These FAQs were updated as of July 1, 2020. A print version is available here.

 

Safe Harbor, QACA & SIMPLE Plans

SH1: What do you believe the likelihood is of relief for plan sponsors from the 30-day advance notice for suspending safe harbor contributions?

A: In Notice 2020-52, the IRS provided that plans that adopted an amendment between March 13, 2020, and August 31, 2020, to reduce or suspend safe harbor nonelective contributions will NOT be treated as failing the 30-day notice requirements if the supplemental notice is provided no later than August 31, 2020, and if the plan amendment is adopted no later than the effective date of the reduction or suspension. The relief is not applicable to plans that suspend or reduce the safe harbor matching contributions.

Note: In Notice 2020-52, the IRS clarified that, since HCEs are not required by law to receive safe harbor contributions, amending a plan to eliminate them will not be considered a suspension of the safe harbor; rather it is a permissible mid-year amendment as defined by Notice 2016-16. Therefore, a new notice and election opportunity must be provided to the impacted HCEs.

SH2: If a plan sponsor chooses to suspend their safe harbor 3% nonelective contribution now, can they restart later in the year if business is better? What if it is a match safe harbor?

A: A matching safe harbor plan can generally not be added once the plan year has begun. However, neither the law nor the regulations address this issue with respect to the nonelective contribution. There doesn’t appear to be anything in the law precluding this, particularly in light of the SECURE Act, which allows a plan sponsor to add a nonelective safe harbor plan after the plan year has ended.
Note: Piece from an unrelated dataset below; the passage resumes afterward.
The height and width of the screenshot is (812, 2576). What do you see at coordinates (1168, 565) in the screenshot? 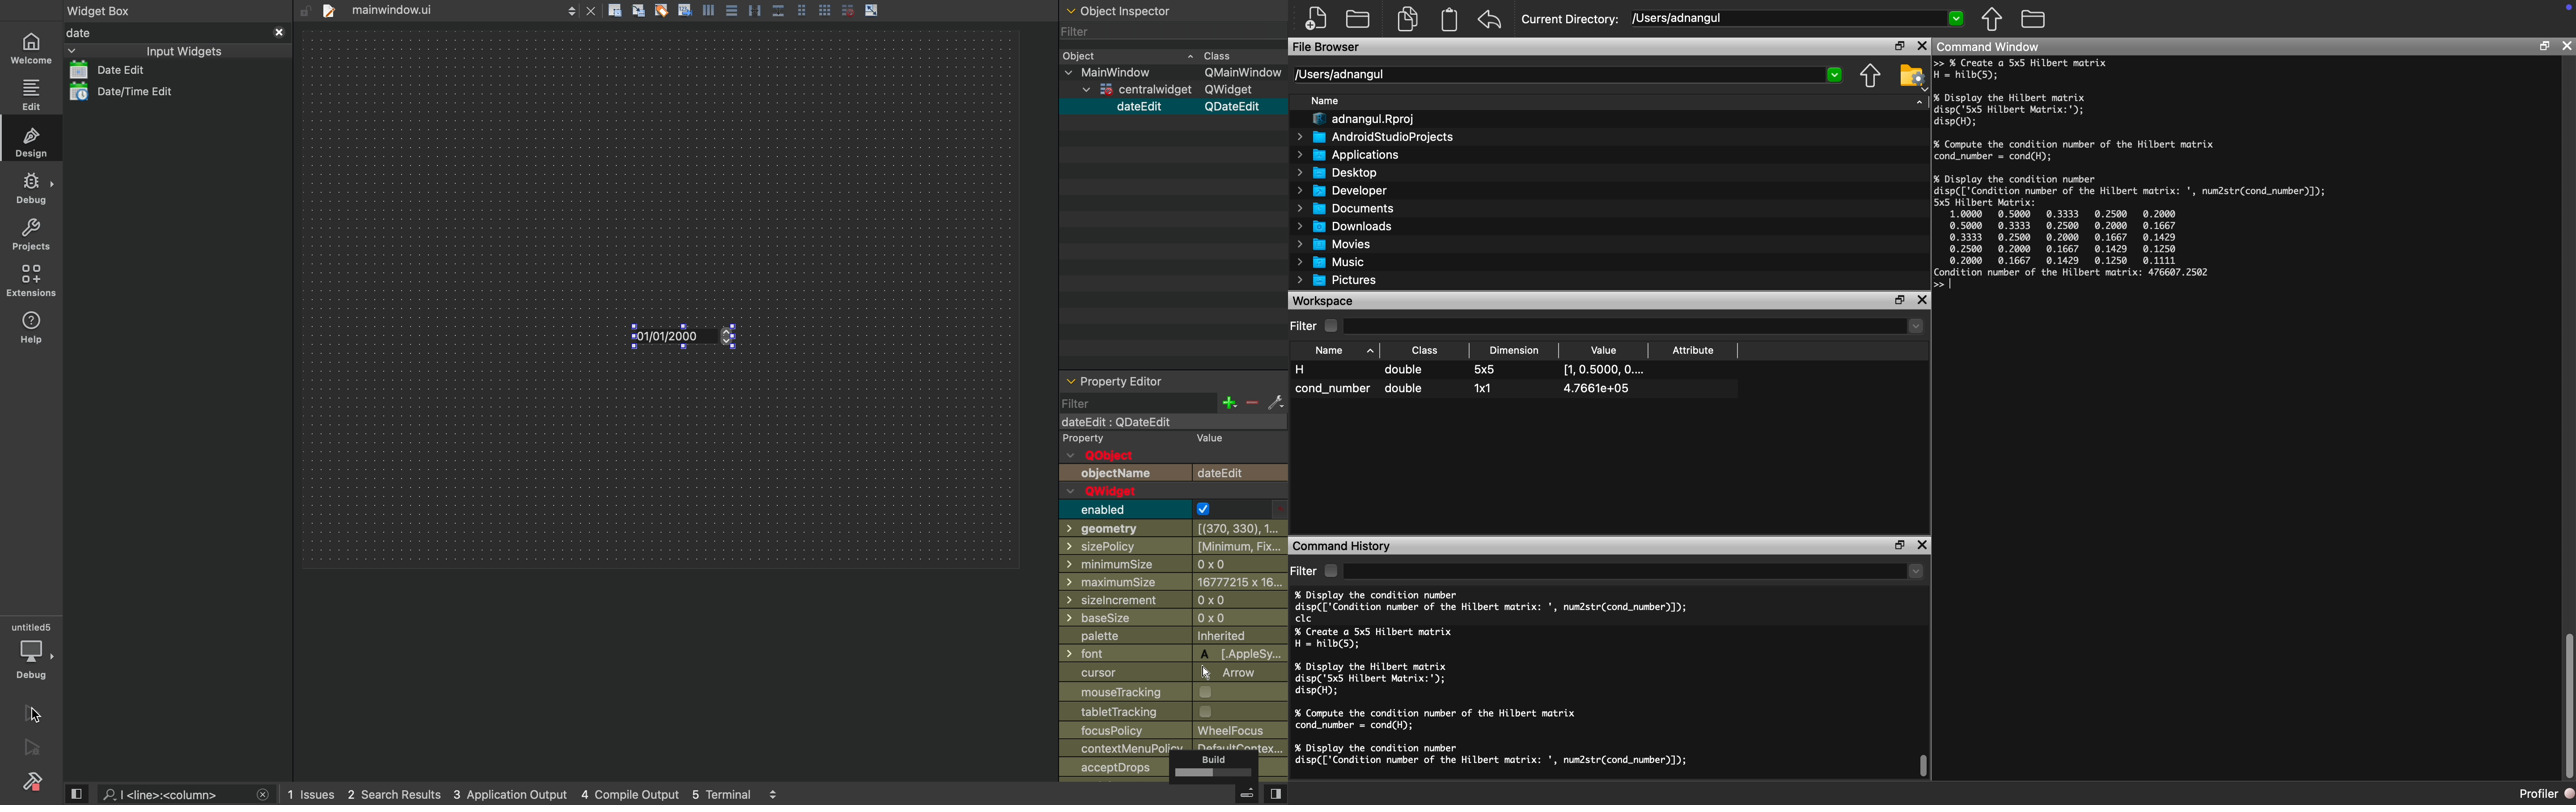
I see `minimussize` at bounding box center [1168, 565].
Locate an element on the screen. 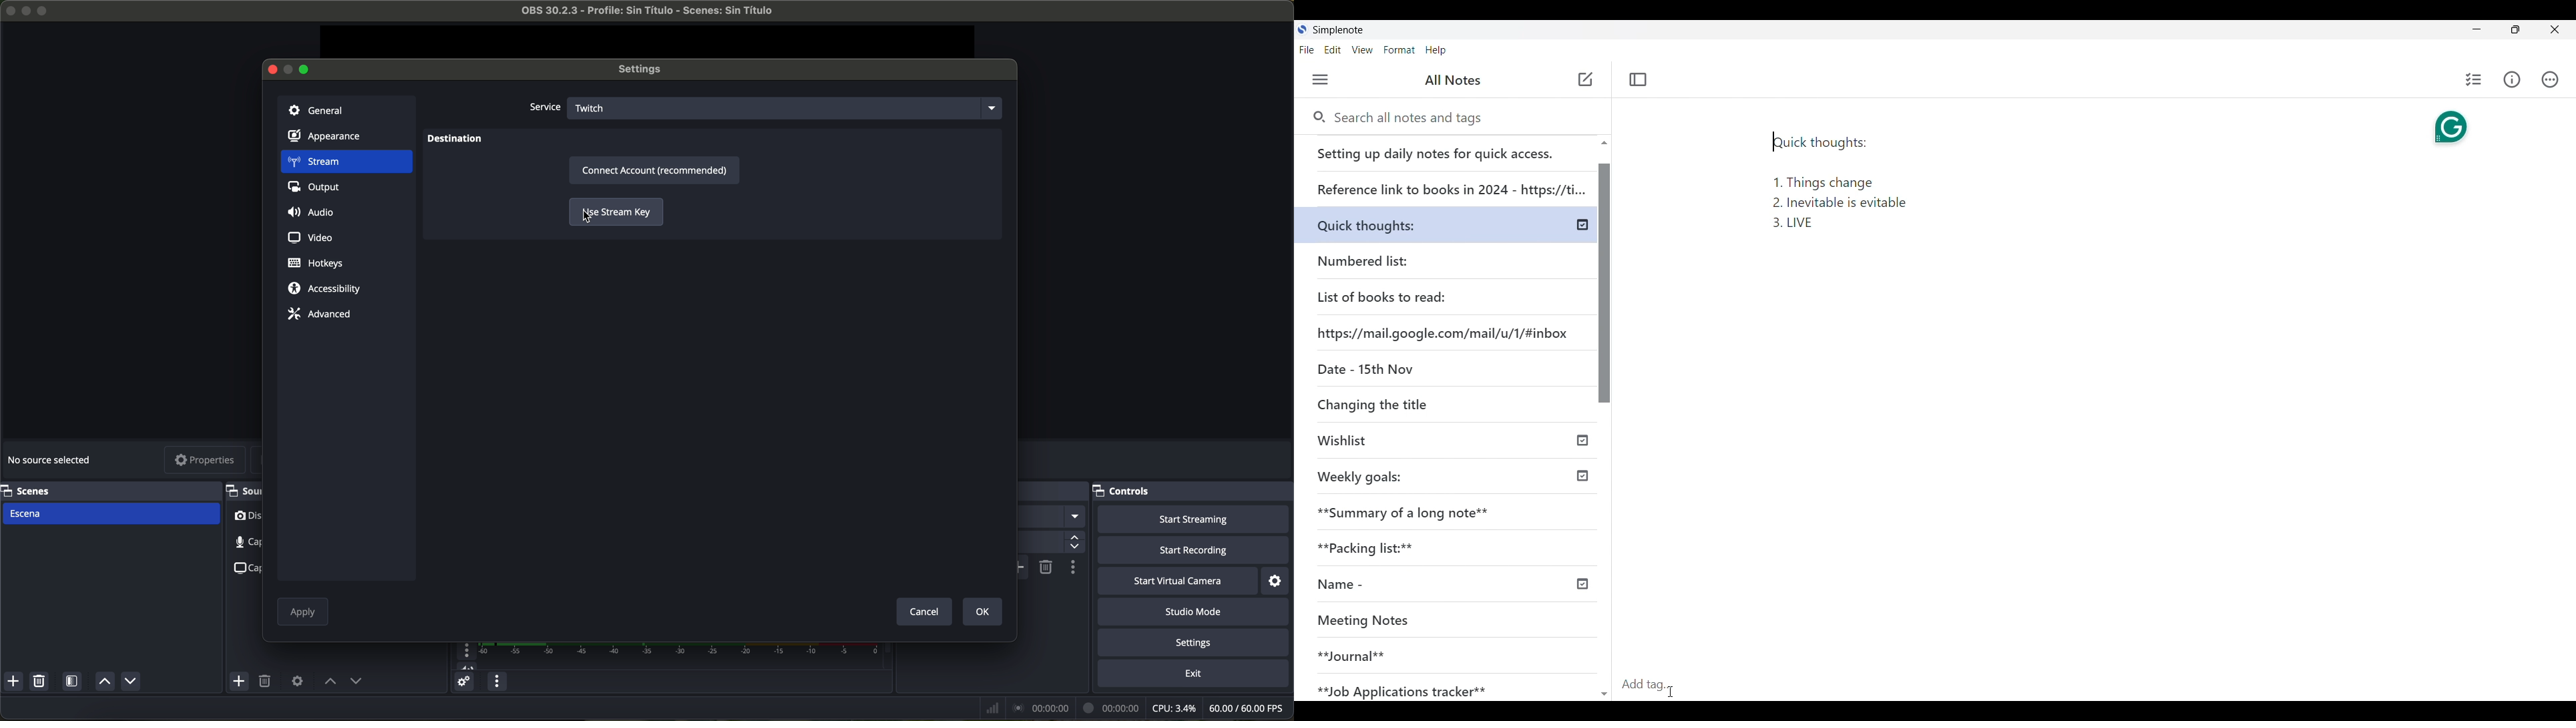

SH3: If a plan sponsor ceases the safe harbor contribution during the 2020 plan year, when is the contribution due?

A: By the due date of the 2020 tax return, including extensions. This is the same as ongoing plans.

SH4: Is there any relief for employers with SIMPLE IRA plans? Do you see any possibility of SIMPLE IRA plan sponsors being able to terminate their SIMPLE IRA plan mid-year or skip their matches for 2020?

A: We have received a lot of inquiries about SIMPLE IRA plan funding. Based on past experience, if relief is granted to safe harbor 401(k) plans it most likely will be for SIMPLE IRAs as well.

SH5: When a QACA safe harbor is suspended mid-year, do plans default to EACA when the Safe Harbor piece is removed? Does a new auto-enroll notice need to be drafted or is the current notice provided with the Safe Harbor suspension notice? I have two clients suspending their Safe Harbor match and neither recordkeeper has said anything about the automatic enrollment notice, or how auto-enroll will work. With both, we requested EACA and I have requests in regarding the notice, but curious if there’s a general default process here that should be followed.

A: A plan’s eligibility requirements and methodology do not change upon the amending out of Safe Harbor status – unless the amendment to suspend the contributions also changes the automatic enrollment feature of the plan. Note that we don’t have guidance regarding mid-year amendments to EACA features, but most believe the same rules for mid-year amendments to a safe harbor plan would also apply to an EACA.  

SH6: Do you know how true-ups are handled with a mid-year suspension? Are they still required and simply made form start of the plan year to suspension? I could see this piece getting missed if required. 

A: This is something that should be addressed as part of the suspension amendment, and it’s probably often overlooked. If overlooked, it would be open to different interpretations. For example, the suspension means the true-up is also suspended. Or, the suspension means that the true-up is applied to matching contributions made up to the point of the suspension, but still on a full annualized plan year basis (odd result but this could be a reasonable interpretation).